La communication avait été conçue pour être un épilogue à la journée d’étude. Les auteurs ont choisi de s’interroger sur les formes qu’emprunte la pensée critique en droit au moyen d’une tentative de pastiche. La référence est une oeuvre du 18ème siècle, prétendument « traduite de l’allemand de Mr. le docteur Ralph » et qui raconte le voyage initiatique d’un jeune homme au travers des injustices du monde pour le conduire à la sagesse. Dans le présent récit, l’héroïne rencontre diverses conceptions de la critique incarnées par différents personnages et finit, elle aussi, par trouver la sagesse en suivant, sans le savoir, cette exhortation qui pousse, de Spinoza à Nietzsche, à s’étonner de ce que peut le corps.
EN :
This article is an expanded version of the talk we gave at the 6ème Journée d’étude sur la méthodologie et l’épistémologie juridiques which was held at Laval University and concerned critical thought in law. We wish to thank professors Azzaria and Makela for inviting us, as well as all of the participants for their remarks and questions.
We conceived our talk as a kind of epilogue to the journée d’étude.
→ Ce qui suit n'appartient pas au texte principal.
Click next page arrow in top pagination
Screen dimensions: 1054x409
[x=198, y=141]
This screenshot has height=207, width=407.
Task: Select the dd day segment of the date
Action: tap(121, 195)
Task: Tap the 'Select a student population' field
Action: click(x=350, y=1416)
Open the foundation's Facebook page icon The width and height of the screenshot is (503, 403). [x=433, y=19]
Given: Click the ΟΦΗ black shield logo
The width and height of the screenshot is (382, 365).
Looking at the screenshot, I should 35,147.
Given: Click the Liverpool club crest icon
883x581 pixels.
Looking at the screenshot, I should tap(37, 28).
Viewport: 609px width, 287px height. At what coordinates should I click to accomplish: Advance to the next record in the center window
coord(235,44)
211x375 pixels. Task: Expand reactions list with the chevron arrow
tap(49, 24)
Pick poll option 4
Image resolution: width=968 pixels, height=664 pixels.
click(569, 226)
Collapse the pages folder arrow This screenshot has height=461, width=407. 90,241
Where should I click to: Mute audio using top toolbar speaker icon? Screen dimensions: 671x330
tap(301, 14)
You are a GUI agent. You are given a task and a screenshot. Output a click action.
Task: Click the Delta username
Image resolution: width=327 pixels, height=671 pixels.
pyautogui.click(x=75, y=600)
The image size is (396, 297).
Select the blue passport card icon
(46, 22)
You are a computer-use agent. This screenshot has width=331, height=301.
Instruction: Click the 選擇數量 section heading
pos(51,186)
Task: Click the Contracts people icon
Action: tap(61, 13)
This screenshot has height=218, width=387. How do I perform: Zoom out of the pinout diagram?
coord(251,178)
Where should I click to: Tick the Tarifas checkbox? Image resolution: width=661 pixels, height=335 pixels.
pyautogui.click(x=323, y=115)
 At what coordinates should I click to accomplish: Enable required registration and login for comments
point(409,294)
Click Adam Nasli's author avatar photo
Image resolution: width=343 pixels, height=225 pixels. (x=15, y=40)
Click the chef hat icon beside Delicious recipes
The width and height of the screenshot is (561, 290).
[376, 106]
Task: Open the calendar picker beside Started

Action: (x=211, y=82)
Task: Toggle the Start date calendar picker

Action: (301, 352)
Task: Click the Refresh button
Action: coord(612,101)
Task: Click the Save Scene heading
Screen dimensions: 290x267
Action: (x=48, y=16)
We chose to revisit the question of the forms that critical thought in law tends to adopt by means of a kind of pastiche of a work which purpose to be a translation from the German of Dr. Ralph. It tells the story of the initiatory journey undertaken by a young man who finds wisdom through encountering the injustices of the world. In our parody of that eighteenth century work, the heroine encounters various conceptions of critical thought, each personified in different characters. She too finds wisdom by heeding, without realizing it, that age-old call which, from Spinoza to Nietszche, urges us to marvel at what the body can do.